Passage to read:
▼

Sunday, June 10, 2018

A Sewing Vacation~A Class and Some Clean up

Sometimes I like nothing better than to straighten things up.  Clean out a drawer or two, organize a stack of fabrics, it's probably just a chance to visit with my favorite things.

One such opportunity came after a recent trip to Oregon for a sewing retreat with a group of terrific women.  Each year, on the way to the retreat we stop at an annual garage sale.  The woman who holds it collects the best stuff all year and we are the happy viewers of vintage furniture, kitchen wares and often there are sewing related things. 
This year there were several vintage black singers with the intricate gold and colored paintings on them.  They were never going to be used again but would make great lamps or garden art.  Alas, I was flying home so couldn't get one...they were only $15!!!  Sigh....

▲

Entries shown:
▼

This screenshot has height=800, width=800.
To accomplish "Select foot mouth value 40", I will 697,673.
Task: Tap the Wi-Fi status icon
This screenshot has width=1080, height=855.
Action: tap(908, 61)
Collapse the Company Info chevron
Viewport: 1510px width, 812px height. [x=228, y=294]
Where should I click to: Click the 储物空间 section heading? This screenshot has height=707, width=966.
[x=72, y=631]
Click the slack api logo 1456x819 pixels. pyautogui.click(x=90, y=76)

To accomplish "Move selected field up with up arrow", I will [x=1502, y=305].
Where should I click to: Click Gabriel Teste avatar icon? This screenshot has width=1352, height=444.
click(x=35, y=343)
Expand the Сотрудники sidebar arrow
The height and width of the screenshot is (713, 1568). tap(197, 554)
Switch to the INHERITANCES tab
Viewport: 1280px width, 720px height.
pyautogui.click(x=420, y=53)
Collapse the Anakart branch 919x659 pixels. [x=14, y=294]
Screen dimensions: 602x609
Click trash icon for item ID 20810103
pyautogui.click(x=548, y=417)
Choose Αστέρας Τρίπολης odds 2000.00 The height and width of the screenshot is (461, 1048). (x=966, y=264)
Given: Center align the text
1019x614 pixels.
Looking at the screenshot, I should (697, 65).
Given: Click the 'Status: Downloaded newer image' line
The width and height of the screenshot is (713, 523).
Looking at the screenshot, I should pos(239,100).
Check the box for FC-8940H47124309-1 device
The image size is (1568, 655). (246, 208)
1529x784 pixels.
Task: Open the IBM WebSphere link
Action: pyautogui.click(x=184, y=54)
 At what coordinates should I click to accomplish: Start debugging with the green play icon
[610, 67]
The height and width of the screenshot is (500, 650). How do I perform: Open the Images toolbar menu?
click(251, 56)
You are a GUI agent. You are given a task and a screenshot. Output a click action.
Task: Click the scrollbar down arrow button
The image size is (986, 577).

▲

Written tasks:
[A] According to the sewing vacation blog post, what was the price of the vintage black Singers at the garage sale?
[B] Carry on the sewing vacation blog post from where it stops.

Outputs:
[A] They were only $15.

[B]
I did find a baggie of old wooden thread spools though.  It had two aqua/turquoise colored ones in it, and I save that color in a big glass jar.  So I felt justified getting the whole bag for $5.
When I went to incorporate the rest of them into ones I already had (left from my grandmother, mother and me) I found my collection beginning to really take shape.  Now, I'm wondering what to do with them.  Any suggestions?  

One of my sewing pals, Janet, taught me how to make these clothesline bowls.  They are addictive!  If you want to make them (many of you have already, I'm sure, they have been super popular) there are plenty of tutorials online.  Be sure to get 100% cotton clothesline.
I made one for each of the 8 women at the retreat...and then I made some more.  Way addictive!  Another way to use scrap fabric.  I wish it used more of it.  The original technique, I think, is to cover all of the clothesline with the fabric, which would use lots more fabric.  But I prefer the off white with just a little textile peaking here and there.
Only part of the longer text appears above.